About this task: Print the data exactly. Omit the pictures.

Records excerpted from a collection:

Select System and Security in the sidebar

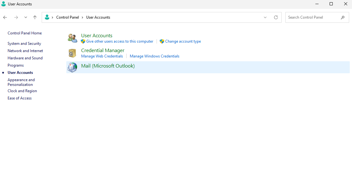coord(24,43)
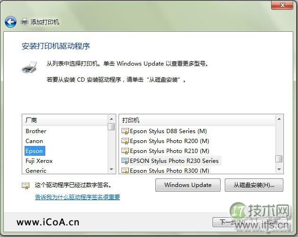Click the digital signature certificate icon

click(26, 186)
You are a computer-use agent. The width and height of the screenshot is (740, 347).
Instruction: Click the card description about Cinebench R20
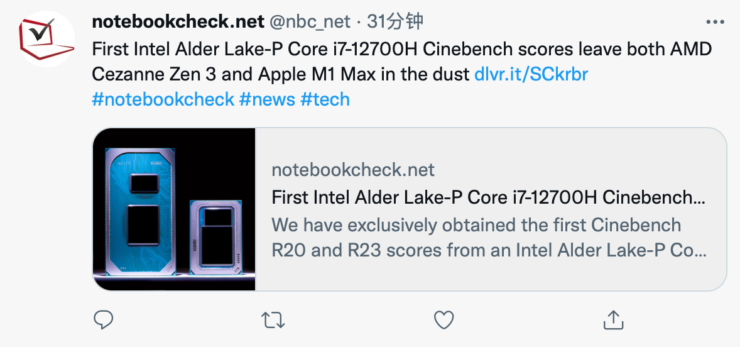488,238
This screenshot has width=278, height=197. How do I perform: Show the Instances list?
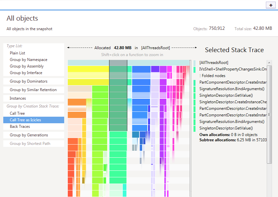(18, 98)
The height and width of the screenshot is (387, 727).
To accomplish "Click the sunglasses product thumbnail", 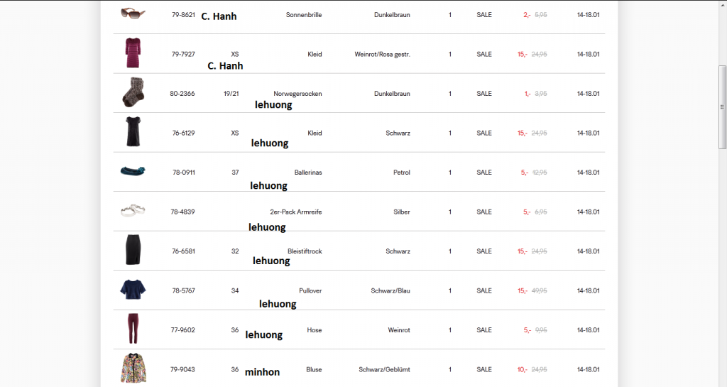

Expected output:
Select System and Security in the sidebar

coord(24,43)
Click the digital signature certificate icon

click(26, 186)
You are a computer-use agent. The width and height of the screenshot is (740, 347).
Instruction: Click the card description about Cinebench R20
488,238
This screenshot has width=278, height=197. How do I perform: Show the Instances list?
(18, 98)
The height and width of the screenshot is (387, 727).
To accomplish "Click the sunglasses product thumbnail", 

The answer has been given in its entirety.